**Task requirements**
Determine how many lines below contain the word "screenshot", then write that number by itself.

**Listed entries**
+---+

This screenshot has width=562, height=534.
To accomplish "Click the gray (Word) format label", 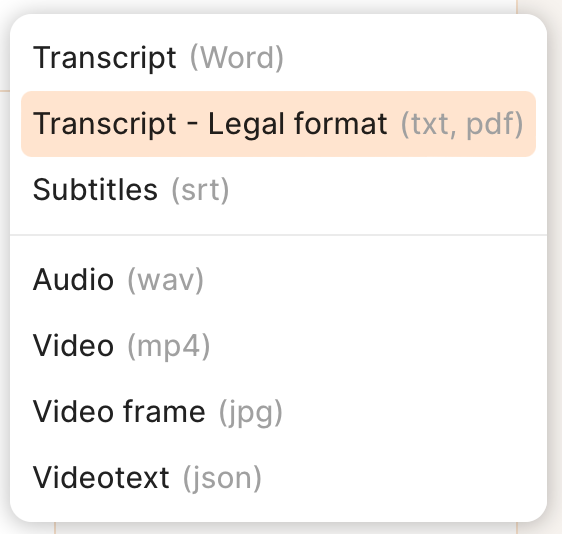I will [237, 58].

+---+

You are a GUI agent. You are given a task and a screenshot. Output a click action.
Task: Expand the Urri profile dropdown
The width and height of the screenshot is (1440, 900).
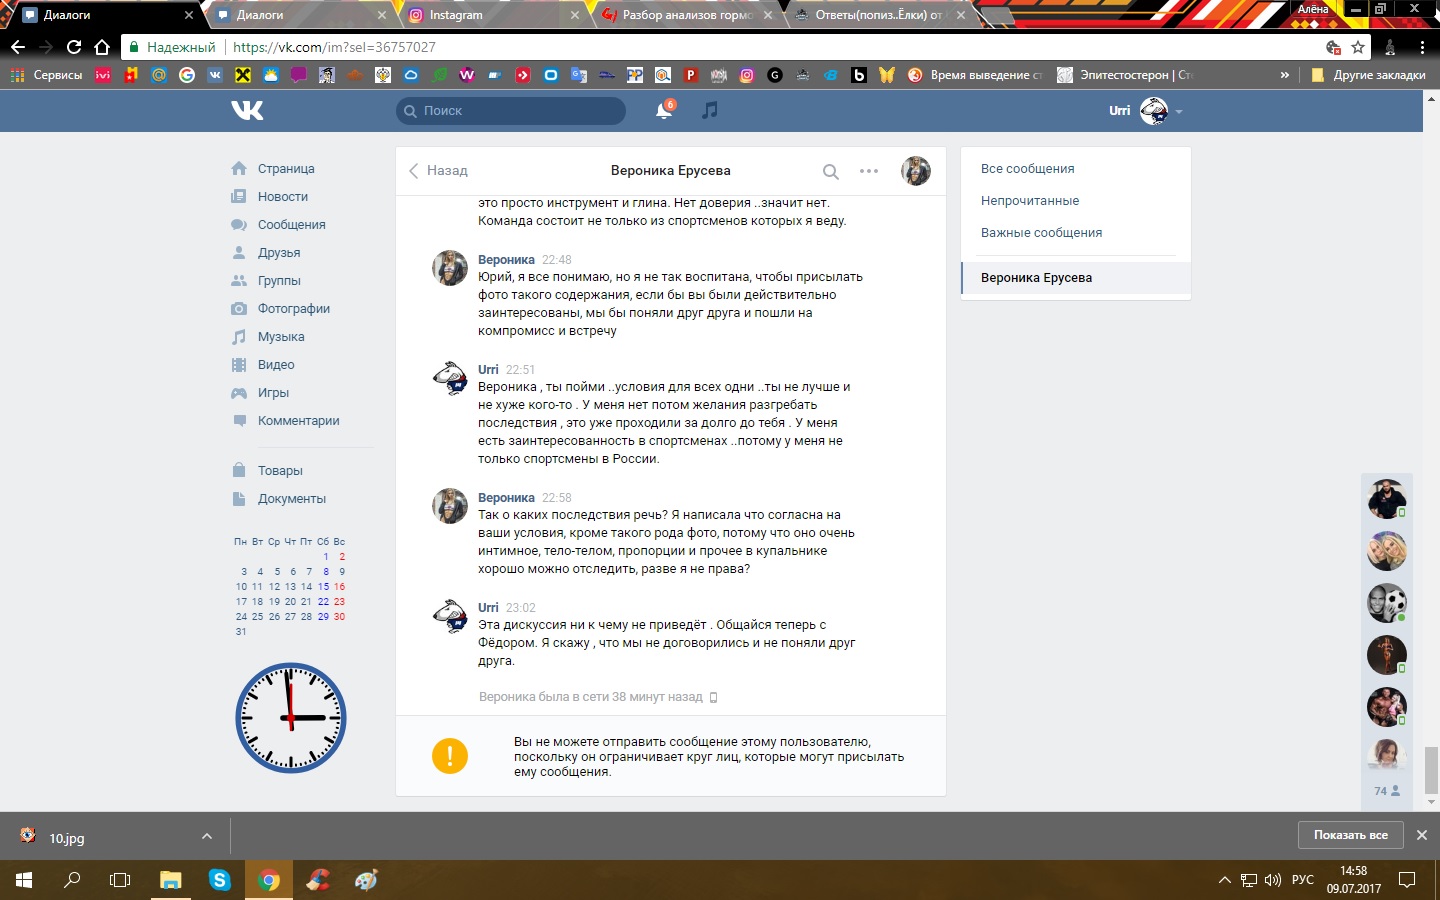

+---+

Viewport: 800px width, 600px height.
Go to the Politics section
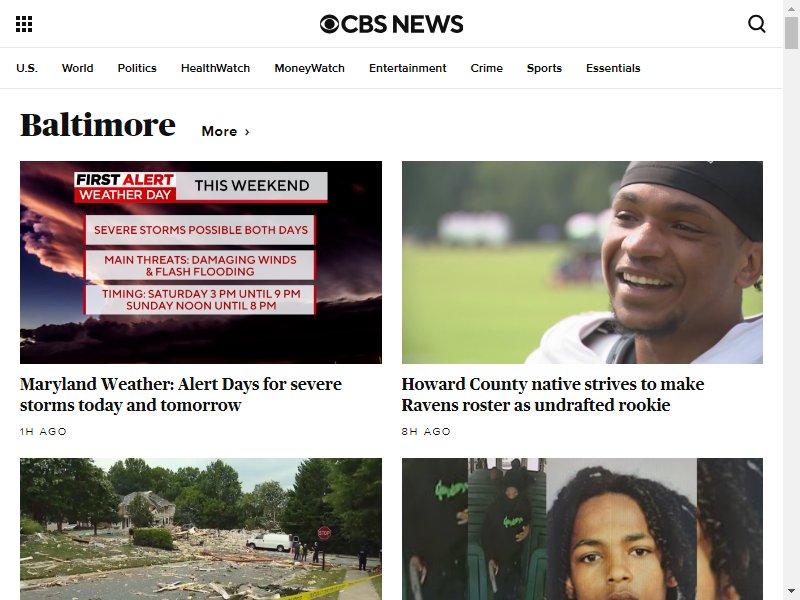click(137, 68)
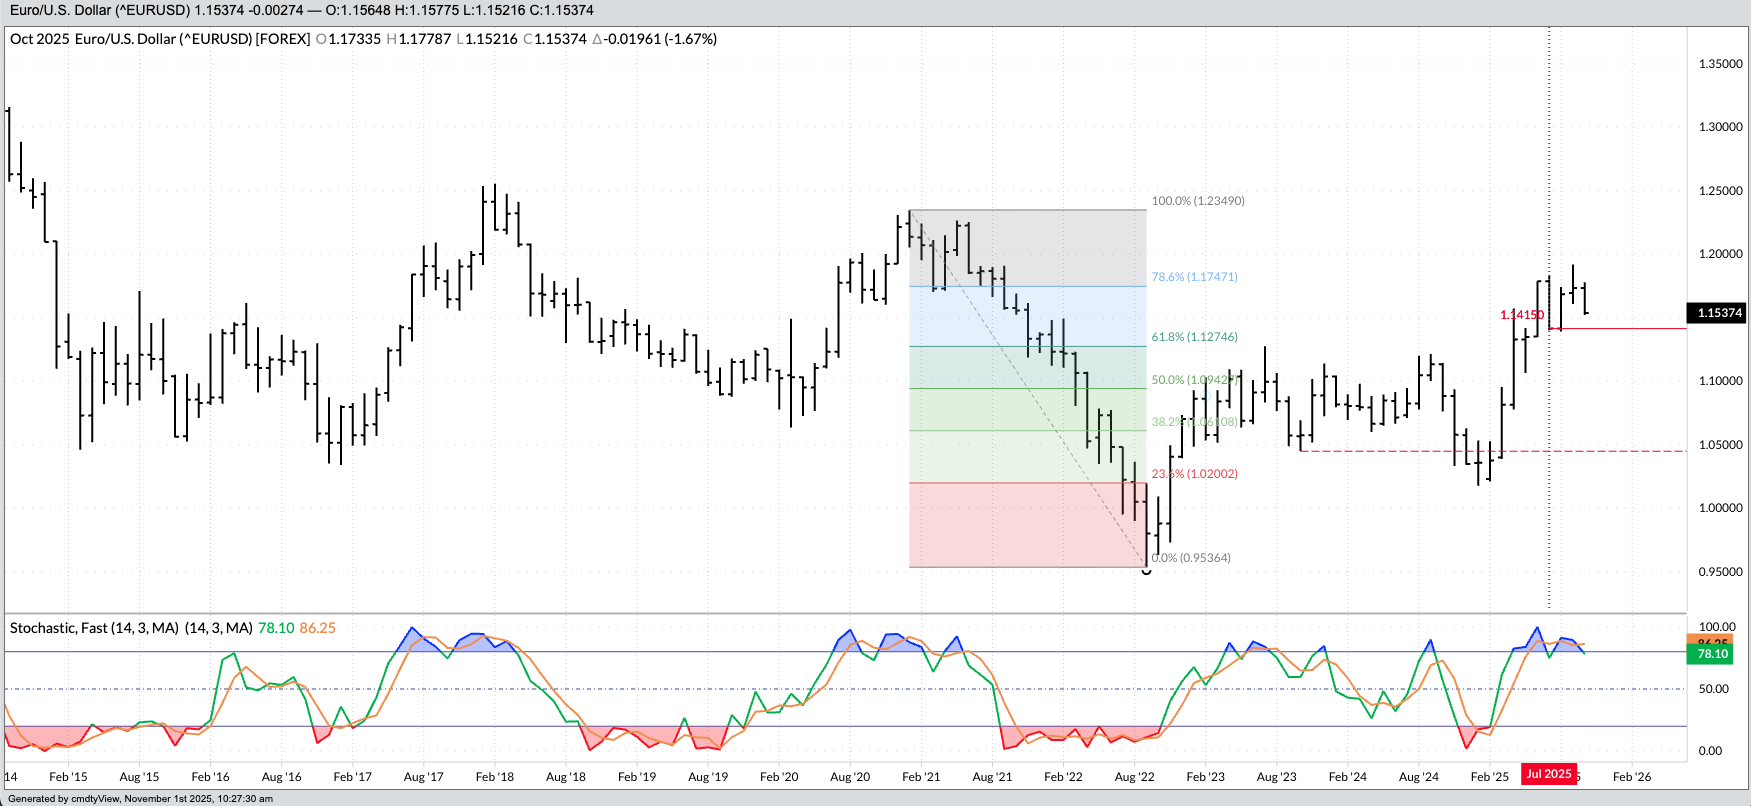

+---+

**The answer**
3